How to Hack Like a GOD - Master the secrets of hacking through real-life hacking scenarios

As mentioned before, the idea is to plant a small hardware backdoor in one of GibsonBird’s many shops. This implant will connect back to our computer, giving us remote access to their local network. I say “our computer” but it’s more an anonymous server hosted somewhere on the internet. In my previous book – How to Hack Like a Pornstar – I detailed some common setups to use in hacking jobs. For the sake of completeness, though, I will briefly recap some basic precautions.

 

Our attacking server, the one receiving and issuing all attacking commands, is a private server rented with the cryptocurrency Bitcoin5, making it harder to trace through payment systems. You can check out a list of viable providers at the following URL6. We will call this machine hereafter the Front Gun (FG) server. It hosts a KALI Linux distribution7, which is a dedicated operating system that comes with many pentesting/hacking tools.

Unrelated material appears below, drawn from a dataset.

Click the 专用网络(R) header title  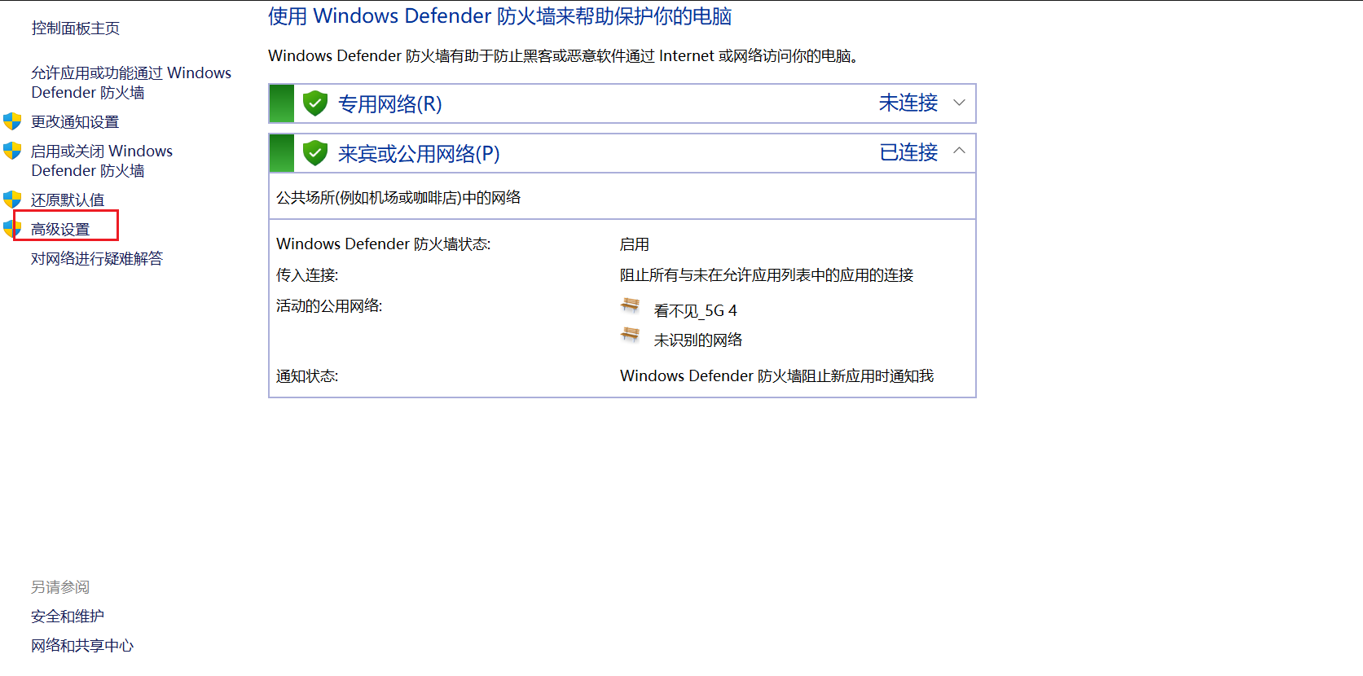389,104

That is not enough, however, to guarantee our personal safety. The FrontGun’s IP address will clearly appear as the origin of all attacks should any investigator take the time to piece the evidence together. Furthermore, should they request access to this Front Gun machine or hack it – the government is not the most law-abiding entity, after all – they will clearly see our home IP address in the connection logs. Not good!

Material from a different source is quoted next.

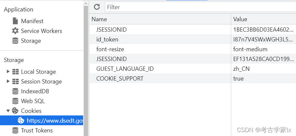The width and height of the screenshot is (296, 136).
Task: Click the refresh cookies icon
Action: click(97, 7)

We will therefore rely on a Virtual Private Network (VPN) service provider8 to mask our IP address when connecting to the Front Gun server. VPN providers establish encrypted tunnels concealing our IP address, and thus our identity.

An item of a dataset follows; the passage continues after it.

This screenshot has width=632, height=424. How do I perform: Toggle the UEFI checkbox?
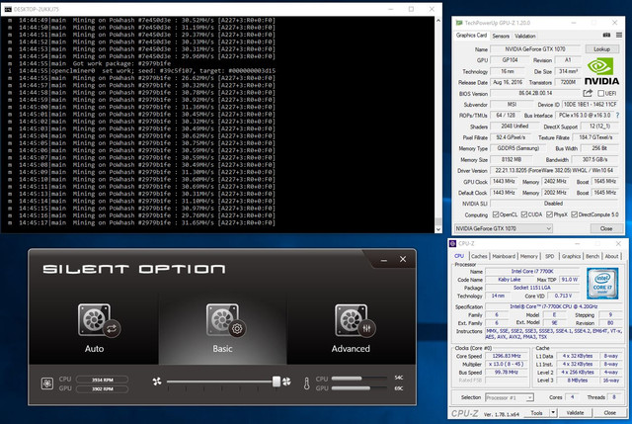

Despite their public agreement not to disclose connection logs (and thus their users’ source IP address), it is ludicrous to entirely trust a VPN provider, or TOR9 for that matter. That’s why it is crucial to avoid using your home/university/work IP address. Instead, prefer connecting through public Wi-Fi (a café, train station, etc.) to ensure in-depth protection.

As for your local computer, you can choose a volatile operating system that only lives in memory while the USB key is plugged in, for instance. That way, every time you boot up, you start afresh with no data to incriminate you. All hacking tools and data collected from GibsonBird live solely on the Front Gun Server.

You can learn to create a ‘live USB’ key hosting any Linux distribution in the following page10. TAILS and WHONIX operating systems have some success in the privacy world, but any Linux distribution will do.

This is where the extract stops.